Among the few on the list who are richer than a year ago is Strive Masiyiwa of Zimbabwe, worth an estimated $2.3 billion, up from $1.6 billion last year. He’s richer due to a rise in the share price of Econet Wireless Zimbabwe and a new investment that boosted the value of his stake in fiber-optic and satellite-services firm Liquid Telecom.
In a per country ranking, Egypt and South Africa are tied with five billionaires each, followed by Nigeria with four and Morocco with two. Forbes found one billionaire each from Algeria, Angola, Tanzania and Zimbabwe.
The three South Africans who fell off since last year’s list are Stephen Saad, founder of generics drug firm Aspen Pharmacare; Desmond Sacco, chairman of iron ore mining company Assore Group; and Christoffel Wiese, founder of retailer Pepkor and former chairman of furniture retailer Steinhoff International, which acquired Pepkor in 2015.
Steinhoff is still reeling from an accounting scandal that was disclosed in December 2018, and shortly afterwards Wiese stepped down as chairman of the company. The fourth drop off is Onsi Sawiris of Egypt, who owns a stake in Netherlands-based fertilizer and chemical producer OCI N.V. All four fell off due to a decline in the stock price of their main asset.
Nigerian cement mogul Abdulsamad Rabiu, who runs and owns the BUA Group, returns to the list for the first time since 2015. He merged his Kalambaina Cement firm into publicly traded Cement Company of Northern Nigeria, which he controlled, in late 2018. Rabiu now owns 97% of the list entity. Kalambaina, which operates a new cement production facility, started selling cement in mid-2018. Separately, Rabiu’s OBU Cement recently expanded its operations, adding a new production line.

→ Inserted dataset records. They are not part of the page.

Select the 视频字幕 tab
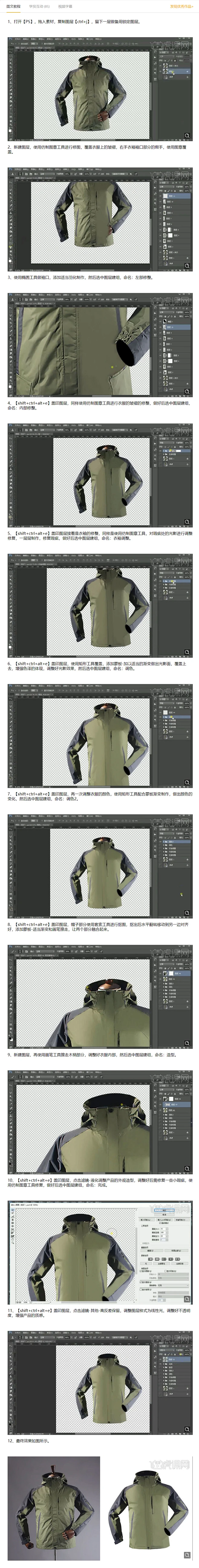The height and width of the screenshot is (1568, 199). pos(65,6)
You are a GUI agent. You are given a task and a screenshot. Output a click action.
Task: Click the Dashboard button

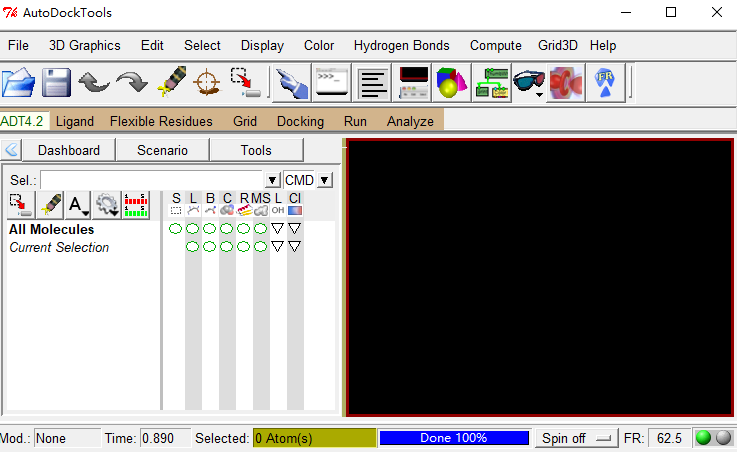point(69,150)
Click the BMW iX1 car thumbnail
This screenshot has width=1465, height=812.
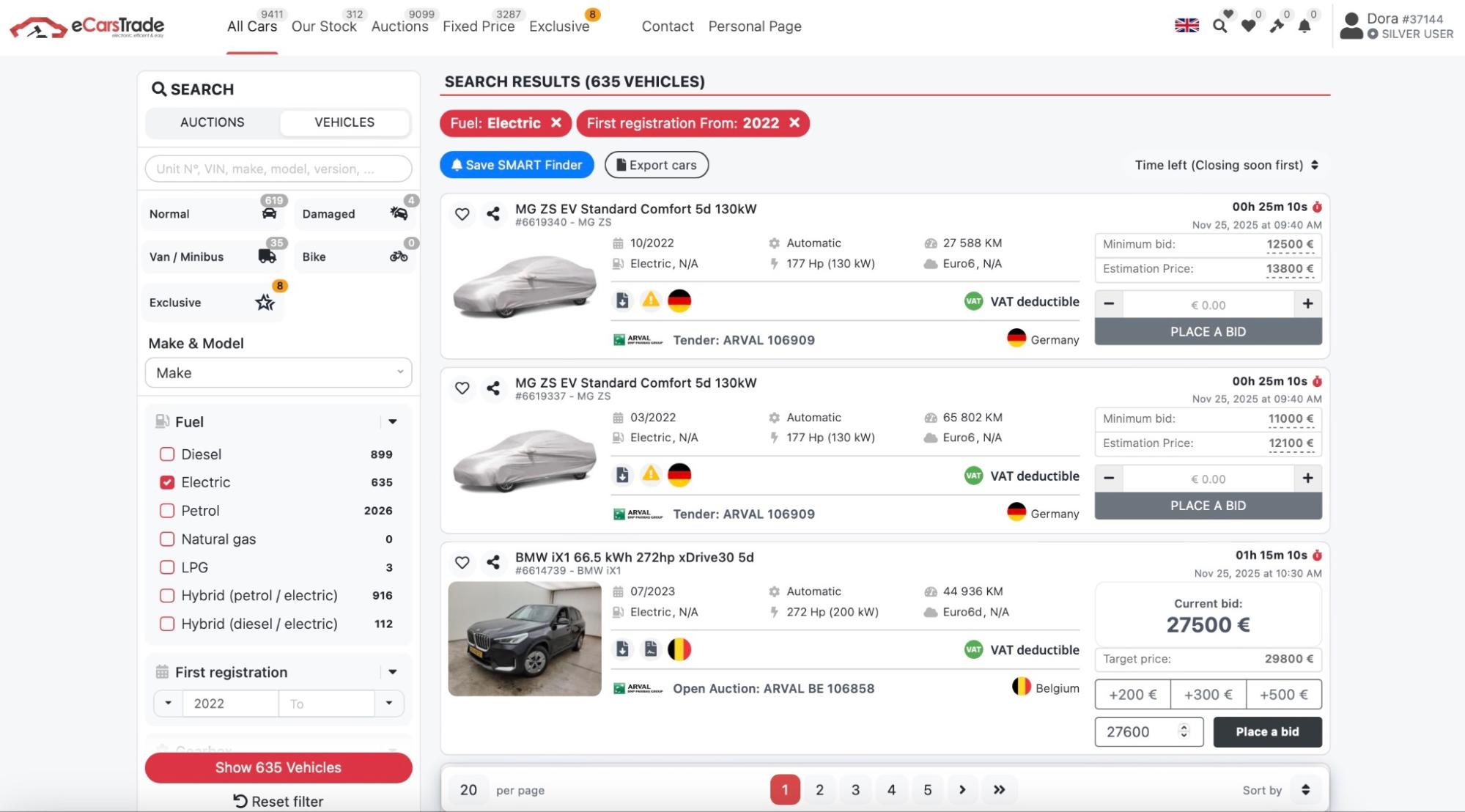[525, 638]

Two of the 20 billionaires are women: Isabel dos Santos, the daughter of Angola’s former president, Jose Eduardo dos Santos; and Folorunsho Alakija of Nigeria. Dos Santos’ fortune declined to an estimated $2.3 billion, down from $2.7 billion a year ago, primarily due to a drop in value of her stock holdings in oil firm Galp and communications firm Nos—both in Portugal—and a decline in the value of Angolan mobile telecom firm Unitel, of which she owns 25%. Unitel is in arbitration with one of its shareholders, Brazilian telecom firm Oi, which claims it is owed $608 million in unpaid dividends from five years through 2014. (Unitel did not respond to a request for comment.) Nigeria’s Alakija owns a stake in one of the most productive oil fields in Nigeria, currently operated by Chevron. Her net worth dropped due a decline in the value of the oil field, in part because its production has leveled off.
Altogether the 20 African tycoons are worth $68.7 billion, down from $75.4 billion for last year’s list. However, the average net worth for each list member this year has climbed to $3.4 billion from $3.3 billion in early 2018.

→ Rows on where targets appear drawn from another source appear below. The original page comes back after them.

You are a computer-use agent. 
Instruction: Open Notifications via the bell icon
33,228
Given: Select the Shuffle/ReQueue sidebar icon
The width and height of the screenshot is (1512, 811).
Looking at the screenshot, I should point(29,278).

Forbes list tracks the wealth of African billionaires who reside in Africa or have their primary businesses there, thus excluding Sudanese-born billionaire Mo Ibrahim, who is a U.K. citizen, and billionaire London resident Mohamed Al-Fayed, an Egyptian citizen. (Strive Masiyiwa, a citizen of Zimbabwe and a London resident, appears on the list due to his expansive telecom holdings in Africa.) The magazine calculated net worths using stock prices and currency exchange rates from the close of business on Friday, January 4, 2019.
To value privately held businesses, the magazine couple estimates of revenues or profits with prevailing price-to-sales or price-to-earnings ratios for similar public companies. Some list members grow richer or poorer within weeks—or days—of our measurement date.